A verbatim reproduction of all the entries is needed.

(Stored data entries)
⟨
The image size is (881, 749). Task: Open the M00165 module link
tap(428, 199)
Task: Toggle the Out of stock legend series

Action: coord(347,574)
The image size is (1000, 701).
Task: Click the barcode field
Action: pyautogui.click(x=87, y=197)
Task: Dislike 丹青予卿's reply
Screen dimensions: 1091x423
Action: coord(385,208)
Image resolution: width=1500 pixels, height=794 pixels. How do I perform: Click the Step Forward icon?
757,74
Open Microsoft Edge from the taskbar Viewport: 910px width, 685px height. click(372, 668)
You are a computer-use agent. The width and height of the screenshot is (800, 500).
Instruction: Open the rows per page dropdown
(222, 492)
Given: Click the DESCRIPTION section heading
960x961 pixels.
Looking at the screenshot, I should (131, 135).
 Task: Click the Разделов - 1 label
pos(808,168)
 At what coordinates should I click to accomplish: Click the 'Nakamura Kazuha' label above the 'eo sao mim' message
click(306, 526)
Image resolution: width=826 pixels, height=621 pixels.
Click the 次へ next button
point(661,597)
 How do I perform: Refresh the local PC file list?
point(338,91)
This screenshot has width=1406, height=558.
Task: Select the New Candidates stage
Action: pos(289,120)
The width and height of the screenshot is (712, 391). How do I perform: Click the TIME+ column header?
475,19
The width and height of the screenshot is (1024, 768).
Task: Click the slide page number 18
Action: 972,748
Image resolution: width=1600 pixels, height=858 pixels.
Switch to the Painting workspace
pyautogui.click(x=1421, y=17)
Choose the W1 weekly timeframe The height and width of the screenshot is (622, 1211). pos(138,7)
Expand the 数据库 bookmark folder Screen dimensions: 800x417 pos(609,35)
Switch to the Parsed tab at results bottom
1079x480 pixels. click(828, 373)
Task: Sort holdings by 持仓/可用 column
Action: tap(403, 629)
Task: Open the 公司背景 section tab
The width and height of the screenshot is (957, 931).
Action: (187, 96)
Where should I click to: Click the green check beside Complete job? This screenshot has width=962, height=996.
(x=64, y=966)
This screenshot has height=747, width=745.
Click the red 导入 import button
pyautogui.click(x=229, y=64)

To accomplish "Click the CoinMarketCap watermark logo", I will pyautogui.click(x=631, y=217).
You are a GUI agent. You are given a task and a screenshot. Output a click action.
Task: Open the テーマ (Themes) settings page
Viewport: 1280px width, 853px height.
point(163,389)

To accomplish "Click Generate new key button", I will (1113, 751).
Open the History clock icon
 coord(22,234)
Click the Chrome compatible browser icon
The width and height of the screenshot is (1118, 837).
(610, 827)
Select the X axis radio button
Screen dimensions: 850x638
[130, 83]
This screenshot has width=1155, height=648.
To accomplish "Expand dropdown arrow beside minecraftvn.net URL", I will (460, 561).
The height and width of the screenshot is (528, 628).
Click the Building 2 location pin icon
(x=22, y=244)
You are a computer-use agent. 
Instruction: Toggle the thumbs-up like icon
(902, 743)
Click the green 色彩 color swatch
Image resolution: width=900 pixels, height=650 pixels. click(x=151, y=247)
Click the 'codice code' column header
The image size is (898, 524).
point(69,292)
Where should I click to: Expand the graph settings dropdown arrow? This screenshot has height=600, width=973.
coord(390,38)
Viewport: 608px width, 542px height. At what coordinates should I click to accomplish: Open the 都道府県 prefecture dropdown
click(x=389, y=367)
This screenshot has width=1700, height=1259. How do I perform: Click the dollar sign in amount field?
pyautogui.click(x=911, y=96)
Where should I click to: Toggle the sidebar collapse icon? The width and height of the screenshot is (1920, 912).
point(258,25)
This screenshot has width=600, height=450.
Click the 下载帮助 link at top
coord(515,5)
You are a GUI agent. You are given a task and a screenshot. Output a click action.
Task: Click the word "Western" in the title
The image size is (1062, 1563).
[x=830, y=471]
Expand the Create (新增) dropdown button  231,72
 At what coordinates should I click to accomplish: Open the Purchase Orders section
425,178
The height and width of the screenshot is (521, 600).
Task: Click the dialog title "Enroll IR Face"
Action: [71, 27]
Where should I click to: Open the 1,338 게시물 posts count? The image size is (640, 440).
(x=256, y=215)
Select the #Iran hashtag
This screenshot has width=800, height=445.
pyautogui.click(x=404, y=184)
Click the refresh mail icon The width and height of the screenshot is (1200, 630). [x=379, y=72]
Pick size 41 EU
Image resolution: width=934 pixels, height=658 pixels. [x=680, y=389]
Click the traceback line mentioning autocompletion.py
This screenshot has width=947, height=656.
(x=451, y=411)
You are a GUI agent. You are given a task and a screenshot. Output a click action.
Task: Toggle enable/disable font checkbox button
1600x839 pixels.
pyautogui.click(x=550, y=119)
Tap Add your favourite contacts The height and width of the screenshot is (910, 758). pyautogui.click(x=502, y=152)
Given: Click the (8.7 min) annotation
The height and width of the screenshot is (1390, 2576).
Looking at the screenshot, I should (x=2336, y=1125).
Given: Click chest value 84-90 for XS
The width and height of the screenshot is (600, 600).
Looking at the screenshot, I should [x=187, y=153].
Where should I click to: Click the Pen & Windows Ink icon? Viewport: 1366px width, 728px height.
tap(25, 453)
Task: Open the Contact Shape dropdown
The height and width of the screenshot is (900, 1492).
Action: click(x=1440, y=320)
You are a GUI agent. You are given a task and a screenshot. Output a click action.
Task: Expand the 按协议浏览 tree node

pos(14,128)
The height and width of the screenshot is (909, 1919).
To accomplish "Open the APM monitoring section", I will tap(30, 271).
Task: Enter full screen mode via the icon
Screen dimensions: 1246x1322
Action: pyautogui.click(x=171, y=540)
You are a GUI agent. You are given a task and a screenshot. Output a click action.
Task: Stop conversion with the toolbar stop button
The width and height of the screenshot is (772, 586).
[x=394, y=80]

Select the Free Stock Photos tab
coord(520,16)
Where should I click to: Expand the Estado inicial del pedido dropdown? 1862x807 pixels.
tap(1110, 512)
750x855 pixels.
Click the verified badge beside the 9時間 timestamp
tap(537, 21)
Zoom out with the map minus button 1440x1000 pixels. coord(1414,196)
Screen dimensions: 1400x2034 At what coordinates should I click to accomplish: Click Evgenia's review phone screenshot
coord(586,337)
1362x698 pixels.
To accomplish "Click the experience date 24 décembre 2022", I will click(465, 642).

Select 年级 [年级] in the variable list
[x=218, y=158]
⟩
=== YOUR RESPONSE ===
The image size is (881, 749). Task: Open the M00165 module link
tap(428, 199)
Task: Toggle the Out of stock legend series

Action: coord(347,574)
The image size is (1000, 701).
Task: Click the barcode field
Action: pyautogui.click(x=87, y=197)
Task: Dislike 丹青予卿's reply
Screen dimensions: 1091x423
Action: coord(385,208)
Image resolution: width=1500 pixels, height=794 pixels. How do I perform: Click the Step Forward icon?
757,74
Open Microsoft Edge from the taskbar Viewport: 910px width, 685px height. click(372, 668)
You are a computer-use agent. The width and height of the screenshot is (800, 500).
Instruction: Open the rows per page dropdown
(222, 492)
Given: Click the DESCRIPTION section heading
960x961 pixels.
Looking at the screenshot, I should (131, 135).
 Task: Click the Разделов - 1 label
pos(808,168)
 At what coordinates should I click to accomplish: Click the 'Nakamura Kazuha' label above the 'eo sao mim' message
click(306, 526)
Image resolution: width=826 pixels, height=621 pixels.
Click the 次へ next button
point(661,597)
 How do I perform: Refresh the local PC file list?
point(338,91)
This screenshot has width=1406, height=558.
Task: Select the New Candidates stage
Action: pos(289,120)
The width and height of the screenshot is (712, 391). How do I perform: Click the TIME+ column header?
475,19
The width and height of the screenshot is (1024, 768).
Task: Click the slide page number 18
Action: 972,748
Image resolution: width=1600 pixels, height=858 pixels.
Switch to the Painting workspace
pyautogui.click(x=1421, y=17)
Choose the W1 weekly timeframe The height and width of the screenshot is (622, 1211). pos(138,7)
Expand the 数据库 bookmark folder Screen dimensions: 800x417 pos(609,35)
Switch to the Parsed tab at results bottom
1079x480 pixels. click(828, 373)
Task: Sort holdings by 持仓/可用 column
Action: tap(403, 629)
Task: Open the 公司背景 section tab
The width and height of the screenshot is (957, 931).
Action: (187, 96)
Where should I click to: Click the green check beside Complete job? This screenshot has width=962, height=996.
(x=64, y=966)
This screenshot has height=747, width=745.
Click the red 导入 import button
pyautogui.click(x=229, y=64)

To accomplish "Click the CoinMarketCap watermark logo", I will pyautogui.click(x=631, y=217).
You are a GUI agent. You are given a task and a screenshot. Output a click action.
Task: Open the テーマ (Themes) settings page
Viewport: 1280px width, 853px height.
point(163,389)

To accomplish "Click Generate new key button", I will (1113, 751).
Open the History clock icon
 coord(22,234)
Click the Chrome compatible browser icon
The width and height of the screenshot is (1118, 837).
(610, 827)
Select the X axis radio button
Screen dimensions: 850x638
[130, 83]
This screenshot has width=1155, height=648.
To accomplish "Expand dropdown arrow beside minecraftvn.net URL", I will (460, 561).
The height and width of the screenshot is (528, 628).
Click the Building 2 location pin icon
(x=22, y=244)
You are a computer-use agent. 
Instruction: Toggle the thumbs-up like icon
(902, 743)
Click the green 色彩 color swatch
Image resolution: width=900 pixels, height=650 pixels. click(x=151, y=247)
Click the 'codice code' column header
The image size is (898, 524).
point(69,292)
Where should I click to: Expand the graph settings dropdown arrow? This screenshot has height=600, width=973.
coord(390,38)
Viewport: 608px width, 542px height. At what coordinates should I click to accomplish: Open the 都道府県 prefecture dropdown
click(x=389, y=367)
This screenshot has width=1700, height=1259. How do I perform: Click the dollar sign in amount field?
pyautogui.click(x=911, y=96)
Where should I click to: Toggle the sidebar collapse icon? The width and height of the screenshot is (1920, 912).
point(258,25)
This screenshot has width=600, height=450.
Click the 下载帮助 link at top
coord(515,5)
You are a GUI agent. You are given a task and a screenshot. Output a click action.
Task: Click the word "Western" in the title
The image size is (1062, 1563).
[x=830, y=471]
Expand the Create (新增) dropdown button  231,72
 At what coordinates should I click to accomplish: Open the Purchase Orders section
425,178
The height and width of the screenshot is (521, 600).
Task: Click the dialog title "Enroll IR Face"
Action: [71, 27]
Where should I click to: Open the 1,338 게시물 posts count? The image size is (640, 440).
(x=256, y=215)
Select the #Iran hashtag
This screenshot has width=800, height=445.
pyautogui.click(x=404, y=184)
Click the refresh mail icon The width and height of the screenshot is (1200, 630). [x=379, y=72]
Pick size 41 EU
Image resolution: width=934 pixels, height=658 pixels. [x=680, y=389]
Click the traceback line mentioning autocompletion.py
This screenshot has width=947, height=656.
(x=451, y=411)
You are a GUI agent. You are given a task and a screenshot. Output a click action.
Task: Toggle enable/disable font checkbox button
1600x839 pixels.
pyautogui.click(x=550, y=119)
Tap Add your favourite contacts The height and width of the screenshot is (910, 758). pyautogui.click(x=502, y=152)
Given: Click the (8.7 min) annotation
The height and width of the screenshot is (1390, 2576).
Looking at the screenshot, I should (x=2336, y=1125).
Given: Click chest value 84-90 for XS
The width and height of the screenshot is (600, 600).
Looking at the screenshot, I should [x=187, y=153].
Where should I click to: Click the Pen & Windows Ink icon? Viewport: 1366px width, 728px height.
tap(25, 453)
Task: Open the Contact Shape dropdown
The height and width of the screenshot is (900, 1492).
Action: click(x=1440, y=320)
You are a GUI agent. You are given a task and a screenshot. Output a click action.
Task: Expand the 按协议浏览 tree node

pos(14,128)
The height and width of the screenshot is (909, 1919).
To accomplish "Open the APM monitoring section", I will tap(30, 271).
Task: Enter full screen mode via the icon
Screen dimensions: 1246x1322
Action: pyautogui.click(x=171, y=540)
You are a GUI agent. You are given a task and a screenshot. Output a click action.
Task: Stop conversion with the toolbar stop button
The width and height of the screenshot is (772, 586).
[x=394, y=80]

Select the Free Stock Photos tab
coord(520,16)
Where should I click to: Expand the Estado inicial del pedido dropdown? 1862x807 pixels.
tap(1110, 512)
750x855 pixels.
Click the verified badge beside the 9時間 timestamp
tap(537, 21)
Zoom out with the map minus button 1440x1000 pixels. coord(1414,196)
Screen dimensions: 1400x2034 At what coordinates should I click to accomplish: Click Evgenia's review phone screenshot
coord(586,337)
1362x698 pixels.
To accomplish "Click the experience date 24 décembre 2022", I will click(465, 642).

Select 年级 [年级] in the variable list
[x=218, y=158]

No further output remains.